In tiny Lincoln, N.H., floodwaters dug gaps between some of a levee's granite blocks in 1995. "It's not like it's going to fall down tomorrow," town manager Ted Sutton said. Even so, he estimated repairs will cost $500,000 to $1 million.

Sutton said he's frustrated by the corps' deadline. The town has three months to produce a repair plan and one year to fix the levee, which protects about 90 homes and businesses. The levee is currently covered by snow and ice. "They're demanding we give them a plan in the middle of winter. I don't think so," he said. "It's frozen and under snow."

Repairing the levee in a year also will prove financially difficult, he said. "It took us 10 years to save enough money to build a new town hall, and that only cost between $250,000 to $300,000," he said. "We have no way of paying for something like that. It's just impossible."

from USA Today

North Dakota saltwater spill prompts questions


A year after a ruptured pipeline spilled nearly 1 million gallons of saltwater into a northwestern North Dakota creek, Ned Hermanson is giving up.
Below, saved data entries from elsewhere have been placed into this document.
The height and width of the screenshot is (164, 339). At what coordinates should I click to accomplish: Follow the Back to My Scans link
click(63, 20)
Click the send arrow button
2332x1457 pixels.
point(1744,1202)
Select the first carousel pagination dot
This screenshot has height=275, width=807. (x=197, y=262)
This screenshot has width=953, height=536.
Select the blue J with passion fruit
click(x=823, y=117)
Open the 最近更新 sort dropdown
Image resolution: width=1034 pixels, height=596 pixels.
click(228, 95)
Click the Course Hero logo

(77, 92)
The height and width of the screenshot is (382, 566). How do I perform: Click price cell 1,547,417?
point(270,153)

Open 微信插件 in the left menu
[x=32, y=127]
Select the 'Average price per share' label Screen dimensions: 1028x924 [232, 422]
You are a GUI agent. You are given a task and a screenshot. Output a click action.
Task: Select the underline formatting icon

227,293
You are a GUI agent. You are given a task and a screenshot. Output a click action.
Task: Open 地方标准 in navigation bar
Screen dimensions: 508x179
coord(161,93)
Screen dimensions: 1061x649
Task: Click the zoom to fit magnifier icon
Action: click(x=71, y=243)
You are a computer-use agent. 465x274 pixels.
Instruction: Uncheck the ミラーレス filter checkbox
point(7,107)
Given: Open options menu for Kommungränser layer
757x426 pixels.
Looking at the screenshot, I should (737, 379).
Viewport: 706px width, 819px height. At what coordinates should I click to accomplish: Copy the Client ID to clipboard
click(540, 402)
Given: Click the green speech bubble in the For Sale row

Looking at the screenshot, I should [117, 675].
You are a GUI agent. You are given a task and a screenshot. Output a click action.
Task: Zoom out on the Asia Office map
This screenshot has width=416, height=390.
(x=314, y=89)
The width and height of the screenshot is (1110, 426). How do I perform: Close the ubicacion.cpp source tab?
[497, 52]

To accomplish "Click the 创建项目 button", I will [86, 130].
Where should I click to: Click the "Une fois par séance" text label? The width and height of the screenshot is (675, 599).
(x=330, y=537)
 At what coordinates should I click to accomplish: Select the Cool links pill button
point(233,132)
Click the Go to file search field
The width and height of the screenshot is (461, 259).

He intends to move his 400 cows to pastures far from the oil fields here, away from one of the biggest environmental disasters in state history.

"I live day-to-day next to a neighbor that's an oil company, and they're a bad neighbor," said Hermanson, a wiry man who dips tobacco and wears a softball-sized rodeo belt buckle. "Life is too short to be mad every day at them, so I'm leaving."

Officials say the plight faced by Hermanson and a dozen ranchers affected by the spill shows the need to pay more attention to wastewater pipelines nationwide.

Nathan Wiser, an environmental scientist with the Environmental Protection Agency in Denver, said there are no specific federal regulations for saltwater disposal lines.

"Standards don't exist," he said. "It makes sense to have better monitoring of these things and regulate them more tightly."

The spill near Alexander has been described as the worst in North Dakota's oil history. The saltwater, a byproduct of oil production, flooded a stock pond and a beaver dam, and flowed into Charbonneau Creek, a tributary of the Yellowstone River.